Unlike Christianity Islam had no Reformation or Enlightenment neither does it have the theological tools of ‘exegesis’ and ‘hermeneutics’ (Scriptural interpretation); so how do we expect Muslims to deal with the 200 violent verses in the Qur’an?

The period TV drama Wolf Hall reminded me again that it is as recently as four hundred years ago, when (like ISIS) “Christian” England was beheading, torturing and burning people to death. So we need to approach the violence question in Islam, with that in mind.
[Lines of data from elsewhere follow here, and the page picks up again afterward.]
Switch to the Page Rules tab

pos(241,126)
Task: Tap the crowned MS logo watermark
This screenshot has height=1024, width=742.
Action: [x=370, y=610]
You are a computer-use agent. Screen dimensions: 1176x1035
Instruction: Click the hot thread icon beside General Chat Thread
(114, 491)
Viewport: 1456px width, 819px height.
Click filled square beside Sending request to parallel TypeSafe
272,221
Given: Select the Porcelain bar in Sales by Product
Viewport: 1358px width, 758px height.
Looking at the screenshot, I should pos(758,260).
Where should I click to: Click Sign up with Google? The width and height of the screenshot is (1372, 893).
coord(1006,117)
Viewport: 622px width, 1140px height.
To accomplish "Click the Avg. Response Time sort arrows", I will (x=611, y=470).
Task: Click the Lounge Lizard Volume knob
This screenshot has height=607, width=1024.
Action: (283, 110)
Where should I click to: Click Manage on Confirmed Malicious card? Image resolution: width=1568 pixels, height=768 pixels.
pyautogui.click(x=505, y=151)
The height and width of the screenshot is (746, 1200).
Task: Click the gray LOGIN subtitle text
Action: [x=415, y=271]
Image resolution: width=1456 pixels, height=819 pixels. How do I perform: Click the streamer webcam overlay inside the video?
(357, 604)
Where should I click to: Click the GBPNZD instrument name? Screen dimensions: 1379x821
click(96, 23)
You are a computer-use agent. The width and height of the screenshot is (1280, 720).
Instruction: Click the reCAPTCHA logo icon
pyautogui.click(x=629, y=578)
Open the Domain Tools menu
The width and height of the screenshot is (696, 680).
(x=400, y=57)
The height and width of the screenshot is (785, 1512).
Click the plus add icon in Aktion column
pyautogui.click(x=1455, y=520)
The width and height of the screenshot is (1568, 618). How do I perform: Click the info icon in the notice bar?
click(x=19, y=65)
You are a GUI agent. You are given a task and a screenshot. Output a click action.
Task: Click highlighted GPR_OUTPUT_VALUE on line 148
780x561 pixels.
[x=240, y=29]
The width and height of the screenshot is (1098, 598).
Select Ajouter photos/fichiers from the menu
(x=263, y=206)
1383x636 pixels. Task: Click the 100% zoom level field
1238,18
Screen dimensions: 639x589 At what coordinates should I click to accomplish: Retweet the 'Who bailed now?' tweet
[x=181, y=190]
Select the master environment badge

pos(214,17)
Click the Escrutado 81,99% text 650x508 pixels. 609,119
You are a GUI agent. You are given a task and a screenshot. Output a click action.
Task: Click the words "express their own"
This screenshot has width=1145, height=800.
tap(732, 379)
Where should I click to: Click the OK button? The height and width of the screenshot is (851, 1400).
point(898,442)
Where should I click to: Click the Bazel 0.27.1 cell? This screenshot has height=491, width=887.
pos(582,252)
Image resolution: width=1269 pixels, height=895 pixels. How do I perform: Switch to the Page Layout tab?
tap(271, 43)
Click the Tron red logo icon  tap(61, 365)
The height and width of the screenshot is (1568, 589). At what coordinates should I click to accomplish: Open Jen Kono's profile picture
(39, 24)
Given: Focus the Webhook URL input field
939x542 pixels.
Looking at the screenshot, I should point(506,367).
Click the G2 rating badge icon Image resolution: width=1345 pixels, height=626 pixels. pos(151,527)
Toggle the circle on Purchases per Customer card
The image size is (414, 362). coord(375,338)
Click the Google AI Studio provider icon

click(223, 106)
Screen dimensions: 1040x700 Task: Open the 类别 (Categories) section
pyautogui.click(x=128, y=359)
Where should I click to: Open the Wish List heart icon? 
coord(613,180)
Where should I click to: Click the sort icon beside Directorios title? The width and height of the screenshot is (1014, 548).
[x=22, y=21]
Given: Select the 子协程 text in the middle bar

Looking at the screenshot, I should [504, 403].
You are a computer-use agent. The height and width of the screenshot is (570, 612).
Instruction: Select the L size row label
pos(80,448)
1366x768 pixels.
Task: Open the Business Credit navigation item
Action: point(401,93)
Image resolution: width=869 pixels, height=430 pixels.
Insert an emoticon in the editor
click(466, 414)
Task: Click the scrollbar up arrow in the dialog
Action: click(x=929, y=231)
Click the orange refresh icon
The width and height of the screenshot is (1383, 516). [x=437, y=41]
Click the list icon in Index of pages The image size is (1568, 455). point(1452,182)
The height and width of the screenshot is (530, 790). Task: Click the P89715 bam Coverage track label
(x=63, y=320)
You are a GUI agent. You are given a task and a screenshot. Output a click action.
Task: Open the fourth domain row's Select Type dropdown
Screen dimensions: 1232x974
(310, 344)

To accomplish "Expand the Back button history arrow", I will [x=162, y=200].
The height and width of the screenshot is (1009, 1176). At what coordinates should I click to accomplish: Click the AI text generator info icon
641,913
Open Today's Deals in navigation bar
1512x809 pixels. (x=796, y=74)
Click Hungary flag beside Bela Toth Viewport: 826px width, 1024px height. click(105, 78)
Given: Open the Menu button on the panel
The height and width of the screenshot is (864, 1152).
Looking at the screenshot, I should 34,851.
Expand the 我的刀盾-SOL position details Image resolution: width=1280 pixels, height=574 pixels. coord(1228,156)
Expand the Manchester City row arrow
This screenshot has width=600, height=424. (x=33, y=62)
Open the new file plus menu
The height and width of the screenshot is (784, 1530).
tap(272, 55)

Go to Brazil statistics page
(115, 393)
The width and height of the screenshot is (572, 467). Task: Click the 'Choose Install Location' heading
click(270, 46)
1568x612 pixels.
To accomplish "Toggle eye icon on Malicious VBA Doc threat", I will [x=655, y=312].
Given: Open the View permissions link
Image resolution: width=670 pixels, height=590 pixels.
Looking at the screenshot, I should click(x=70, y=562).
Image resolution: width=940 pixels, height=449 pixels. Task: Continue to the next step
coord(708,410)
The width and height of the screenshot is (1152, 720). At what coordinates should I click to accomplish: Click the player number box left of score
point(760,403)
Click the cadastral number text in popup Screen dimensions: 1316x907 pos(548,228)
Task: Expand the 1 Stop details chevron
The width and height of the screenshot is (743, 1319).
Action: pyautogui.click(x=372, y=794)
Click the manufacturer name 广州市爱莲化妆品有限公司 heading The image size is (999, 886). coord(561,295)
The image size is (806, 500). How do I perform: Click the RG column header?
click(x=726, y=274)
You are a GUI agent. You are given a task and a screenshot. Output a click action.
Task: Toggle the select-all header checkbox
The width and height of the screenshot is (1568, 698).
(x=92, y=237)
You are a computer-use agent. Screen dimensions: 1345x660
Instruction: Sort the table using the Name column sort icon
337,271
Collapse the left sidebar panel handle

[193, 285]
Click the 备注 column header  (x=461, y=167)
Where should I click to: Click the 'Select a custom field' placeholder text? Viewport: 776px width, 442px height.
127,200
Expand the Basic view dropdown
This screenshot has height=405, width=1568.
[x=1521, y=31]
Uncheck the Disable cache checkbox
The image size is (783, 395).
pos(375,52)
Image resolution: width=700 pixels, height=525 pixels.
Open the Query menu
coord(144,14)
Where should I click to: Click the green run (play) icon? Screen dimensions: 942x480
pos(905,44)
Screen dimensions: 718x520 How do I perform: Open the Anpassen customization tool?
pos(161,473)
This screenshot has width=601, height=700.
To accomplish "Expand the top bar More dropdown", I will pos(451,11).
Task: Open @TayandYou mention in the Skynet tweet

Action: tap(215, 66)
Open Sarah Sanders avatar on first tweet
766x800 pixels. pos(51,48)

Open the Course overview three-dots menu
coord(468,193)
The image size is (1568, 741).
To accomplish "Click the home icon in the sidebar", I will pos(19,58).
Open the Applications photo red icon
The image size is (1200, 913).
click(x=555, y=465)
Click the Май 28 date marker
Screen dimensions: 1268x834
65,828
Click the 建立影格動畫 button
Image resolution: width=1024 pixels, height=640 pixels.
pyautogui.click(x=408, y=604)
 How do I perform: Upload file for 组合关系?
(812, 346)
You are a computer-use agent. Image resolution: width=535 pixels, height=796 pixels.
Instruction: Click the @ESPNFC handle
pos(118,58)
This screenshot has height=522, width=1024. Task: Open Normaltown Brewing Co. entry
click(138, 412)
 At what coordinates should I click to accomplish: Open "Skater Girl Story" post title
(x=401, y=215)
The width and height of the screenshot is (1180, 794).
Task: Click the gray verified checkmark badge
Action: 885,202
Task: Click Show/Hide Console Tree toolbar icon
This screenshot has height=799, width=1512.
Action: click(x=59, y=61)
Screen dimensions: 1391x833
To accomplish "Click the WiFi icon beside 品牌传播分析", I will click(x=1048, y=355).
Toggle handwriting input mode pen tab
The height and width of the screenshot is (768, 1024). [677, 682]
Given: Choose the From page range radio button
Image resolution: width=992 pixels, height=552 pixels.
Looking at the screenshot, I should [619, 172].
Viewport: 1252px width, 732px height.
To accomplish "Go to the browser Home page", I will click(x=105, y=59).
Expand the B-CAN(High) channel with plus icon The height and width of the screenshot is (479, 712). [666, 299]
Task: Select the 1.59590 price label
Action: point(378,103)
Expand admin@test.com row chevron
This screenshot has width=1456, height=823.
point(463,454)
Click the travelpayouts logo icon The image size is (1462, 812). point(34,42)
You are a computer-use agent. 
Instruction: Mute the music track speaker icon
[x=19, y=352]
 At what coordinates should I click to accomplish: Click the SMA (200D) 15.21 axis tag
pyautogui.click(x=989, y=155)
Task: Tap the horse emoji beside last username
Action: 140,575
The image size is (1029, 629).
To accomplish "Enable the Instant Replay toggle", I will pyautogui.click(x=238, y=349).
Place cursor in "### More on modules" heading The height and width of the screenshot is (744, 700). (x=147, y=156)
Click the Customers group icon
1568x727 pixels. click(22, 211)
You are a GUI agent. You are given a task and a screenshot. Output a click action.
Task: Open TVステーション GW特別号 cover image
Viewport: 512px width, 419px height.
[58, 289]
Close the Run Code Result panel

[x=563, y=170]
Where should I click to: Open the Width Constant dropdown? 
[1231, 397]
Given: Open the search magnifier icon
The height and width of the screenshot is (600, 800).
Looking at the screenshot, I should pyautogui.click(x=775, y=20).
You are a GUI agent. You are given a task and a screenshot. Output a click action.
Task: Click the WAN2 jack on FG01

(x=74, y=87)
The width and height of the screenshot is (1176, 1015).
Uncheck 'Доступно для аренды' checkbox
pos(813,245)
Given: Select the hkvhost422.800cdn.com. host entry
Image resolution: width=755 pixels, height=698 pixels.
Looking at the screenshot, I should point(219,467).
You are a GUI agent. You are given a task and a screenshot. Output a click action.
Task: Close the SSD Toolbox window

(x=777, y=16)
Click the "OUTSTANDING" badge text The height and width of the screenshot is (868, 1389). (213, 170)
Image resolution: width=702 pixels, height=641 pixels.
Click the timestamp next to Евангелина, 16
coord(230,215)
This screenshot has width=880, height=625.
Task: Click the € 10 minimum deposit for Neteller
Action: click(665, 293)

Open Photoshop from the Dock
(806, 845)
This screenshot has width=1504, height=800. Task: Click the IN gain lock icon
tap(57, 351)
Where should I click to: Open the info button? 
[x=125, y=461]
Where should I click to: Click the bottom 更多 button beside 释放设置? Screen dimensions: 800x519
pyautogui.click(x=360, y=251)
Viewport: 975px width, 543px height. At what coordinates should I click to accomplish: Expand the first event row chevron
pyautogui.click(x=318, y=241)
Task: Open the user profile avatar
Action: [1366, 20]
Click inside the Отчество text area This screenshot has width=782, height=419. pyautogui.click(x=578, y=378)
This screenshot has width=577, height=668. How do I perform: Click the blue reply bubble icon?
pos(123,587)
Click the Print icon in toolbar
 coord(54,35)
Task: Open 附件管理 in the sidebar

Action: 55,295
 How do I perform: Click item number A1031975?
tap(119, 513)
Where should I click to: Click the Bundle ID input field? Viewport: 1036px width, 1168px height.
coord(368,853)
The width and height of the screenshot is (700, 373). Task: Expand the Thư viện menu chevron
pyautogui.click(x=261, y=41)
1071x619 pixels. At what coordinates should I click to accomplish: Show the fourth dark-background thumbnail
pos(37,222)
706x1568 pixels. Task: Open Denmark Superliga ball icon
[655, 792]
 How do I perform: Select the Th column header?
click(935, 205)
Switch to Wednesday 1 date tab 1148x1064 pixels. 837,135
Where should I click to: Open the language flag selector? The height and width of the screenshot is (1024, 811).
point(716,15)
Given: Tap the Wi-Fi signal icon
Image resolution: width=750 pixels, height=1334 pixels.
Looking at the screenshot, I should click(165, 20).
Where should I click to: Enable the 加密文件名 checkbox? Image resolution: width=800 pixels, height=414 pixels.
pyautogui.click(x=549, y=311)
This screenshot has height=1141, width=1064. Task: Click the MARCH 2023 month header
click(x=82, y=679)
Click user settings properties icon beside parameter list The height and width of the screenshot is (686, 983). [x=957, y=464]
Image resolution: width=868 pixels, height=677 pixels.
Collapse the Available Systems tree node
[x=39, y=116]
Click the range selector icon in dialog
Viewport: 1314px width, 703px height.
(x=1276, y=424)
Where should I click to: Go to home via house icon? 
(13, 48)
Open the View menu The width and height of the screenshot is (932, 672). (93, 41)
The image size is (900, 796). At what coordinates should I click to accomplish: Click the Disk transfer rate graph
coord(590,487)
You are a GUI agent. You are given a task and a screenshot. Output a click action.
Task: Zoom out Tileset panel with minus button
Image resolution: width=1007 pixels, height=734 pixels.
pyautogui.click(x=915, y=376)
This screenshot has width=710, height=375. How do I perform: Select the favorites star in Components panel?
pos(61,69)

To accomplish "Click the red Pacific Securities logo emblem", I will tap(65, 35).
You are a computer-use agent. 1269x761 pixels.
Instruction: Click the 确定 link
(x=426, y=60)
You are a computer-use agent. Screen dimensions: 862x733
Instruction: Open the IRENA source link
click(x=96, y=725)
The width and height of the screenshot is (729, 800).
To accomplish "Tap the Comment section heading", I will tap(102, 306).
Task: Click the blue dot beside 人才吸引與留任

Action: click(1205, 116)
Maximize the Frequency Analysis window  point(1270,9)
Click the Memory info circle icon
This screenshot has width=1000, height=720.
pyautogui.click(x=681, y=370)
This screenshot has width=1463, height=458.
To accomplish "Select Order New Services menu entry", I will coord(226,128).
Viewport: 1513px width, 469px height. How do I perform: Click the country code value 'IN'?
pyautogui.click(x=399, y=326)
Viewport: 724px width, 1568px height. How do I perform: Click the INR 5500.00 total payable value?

Violence by Muslims in the name of Islam is rightly under scrutiny, but it is by nations which have a four centuries head-start on agreeing not to behave like that anymore. The good news however, is that the behaviour of jihadi Muslims is triggering debate – even among fellow Muslims – about ‘what it is in Islam that turns people into demons while they belong to a faith which, if you look at the five pillars, is an extraordinary benign religion’. (1)

What Muslims are saying

A “Muslim atheist” Ahmed Harqan, speaking on a TV talk show, blamed Islam when he said: ‘What has ISIS done that Muhammad did not do?’ This is shorthand for saying that the problem of Islamic violence is Islam itself.
President Abdel Fatah al-Sisi, in a speech to the Egyptian religious establishment said: ‘What we hold to be holy pushes some Muslims to become a source of worry, fear, danger, murder and destruction to the whole world. You need to stand sternly and foster a religious revolution.’
Some Muslim commentators say radicalisation is rooted in the fact that some Muslims in the West are feeling alienated; polite racism and resentment, rather than the effect of Islamic theology per se.
Other Muslims blame authoritarian Arab rulers who for decades imposed ultra-conservative Islam with strict enforcement of mediaeval shari’a law i.e. Wahhabism. This has provoked the violent backlash, which uses religious language as a fig-leaf of respectability for so called Islamic State (ISIS), Al Qaeda and Boko Haram.
Meanwhile political scientist M. Steven Fish (Univ of California) said: ‘There is very little empirical evidence that Islam (per se) is violent.’ In his book Are Muslims Distinctive? he found murder rates in Muslim-majority nations to be substantially lower and instances of political violence no more prevalent than in the West.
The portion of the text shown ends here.